When legendary game designer Richard Garriott heads off to the International Space Station this October, he’ll be toting along the dramatically-named Immortality Drive, which will be crammed with all sorts of digital information, including the character data from everyone who’s ever played Tabula Rasa, private messages from the TR community, and the results from a poll about mankind’s greatest achievements. It’s a blatant, if incredibly creative, plea to generate interest for his sci-fi themed MMOG Tabula Rasa, which has received a fairly lukewarm reception from the greater gaming audience. Silly? Of course it is, but you must admit, it’s certainly more attention-getting than giving away hoodies emblazoned with the game logo.

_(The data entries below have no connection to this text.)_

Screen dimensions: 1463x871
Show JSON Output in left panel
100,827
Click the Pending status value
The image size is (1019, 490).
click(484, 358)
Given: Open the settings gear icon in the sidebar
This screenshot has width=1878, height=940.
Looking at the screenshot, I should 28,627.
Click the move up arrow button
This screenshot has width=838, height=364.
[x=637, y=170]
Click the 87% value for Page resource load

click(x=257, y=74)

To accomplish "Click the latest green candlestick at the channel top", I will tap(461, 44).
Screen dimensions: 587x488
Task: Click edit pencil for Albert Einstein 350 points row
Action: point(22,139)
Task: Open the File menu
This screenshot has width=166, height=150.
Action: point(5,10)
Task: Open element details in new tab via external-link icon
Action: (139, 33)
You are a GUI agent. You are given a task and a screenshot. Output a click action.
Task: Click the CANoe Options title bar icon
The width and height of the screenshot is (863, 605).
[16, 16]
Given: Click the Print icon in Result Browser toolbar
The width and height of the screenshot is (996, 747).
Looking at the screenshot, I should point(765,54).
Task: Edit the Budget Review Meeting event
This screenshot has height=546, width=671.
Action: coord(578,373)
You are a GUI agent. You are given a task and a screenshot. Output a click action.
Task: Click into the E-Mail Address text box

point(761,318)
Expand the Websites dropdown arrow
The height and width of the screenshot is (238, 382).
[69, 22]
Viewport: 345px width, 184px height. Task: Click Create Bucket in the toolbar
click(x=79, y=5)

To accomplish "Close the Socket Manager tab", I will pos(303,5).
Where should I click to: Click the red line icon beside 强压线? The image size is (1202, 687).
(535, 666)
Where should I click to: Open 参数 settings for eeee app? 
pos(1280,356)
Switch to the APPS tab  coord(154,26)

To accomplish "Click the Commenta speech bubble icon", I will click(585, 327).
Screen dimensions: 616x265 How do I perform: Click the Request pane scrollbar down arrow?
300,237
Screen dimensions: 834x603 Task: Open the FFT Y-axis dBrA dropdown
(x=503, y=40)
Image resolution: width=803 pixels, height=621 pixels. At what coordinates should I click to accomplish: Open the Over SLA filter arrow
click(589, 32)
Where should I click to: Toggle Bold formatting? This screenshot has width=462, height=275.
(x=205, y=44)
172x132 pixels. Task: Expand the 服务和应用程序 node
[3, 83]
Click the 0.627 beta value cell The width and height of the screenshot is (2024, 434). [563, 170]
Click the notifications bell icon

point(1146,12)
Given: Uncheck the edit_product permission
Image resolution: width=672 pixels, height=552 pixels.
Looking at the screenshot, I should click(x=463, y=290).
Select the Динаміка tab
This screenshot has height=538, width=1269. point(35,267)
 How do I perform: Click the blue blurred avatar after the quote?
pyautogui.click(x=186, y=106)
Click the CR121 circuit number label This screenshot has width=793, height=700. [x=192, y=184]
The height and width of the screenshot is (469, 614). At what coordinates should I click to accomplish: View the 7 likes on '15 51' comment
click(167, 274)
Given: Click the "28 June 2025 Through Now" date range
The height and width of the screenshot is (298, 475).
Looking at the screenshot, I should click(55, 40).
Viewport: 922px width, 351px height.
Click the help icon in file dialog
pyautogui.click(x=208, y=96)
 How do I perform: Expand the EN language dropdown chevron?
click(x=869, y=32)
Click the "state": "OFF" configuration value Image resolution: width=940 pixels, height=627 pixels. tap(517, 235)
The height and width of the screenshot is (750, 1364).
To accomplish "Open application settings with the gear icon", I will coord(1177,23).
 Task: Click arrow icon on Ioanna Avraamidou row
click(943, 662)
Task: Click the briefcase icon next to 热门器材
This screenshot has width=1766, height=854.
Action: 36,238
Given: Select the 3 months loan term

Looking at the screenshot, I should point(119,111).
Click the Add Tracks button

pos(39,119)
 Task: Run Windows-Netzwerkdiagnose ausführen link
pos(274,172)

The Immortality Drive will also contain the digitized DNA of the “brightest, most talented minds today,” which, thanks to what I can only conclude was some sort of enormous clerical error, includes me. The idea is that should aliens wipe out the human race – not coincidentally, an event that serves as the backbone for Tabula Rasa‘s story – we will be able to rebuild humanity from the genetic information stored on the Drive. I’m not sure that using my personal building blocks as the foundation for a new civilization is in humankind’s best interests, but I am stoked, nonetheless. I, or at least a small part of me, is going to fulfill my lifelong dream of travelling to the stars, of being somewhere other than the Earth.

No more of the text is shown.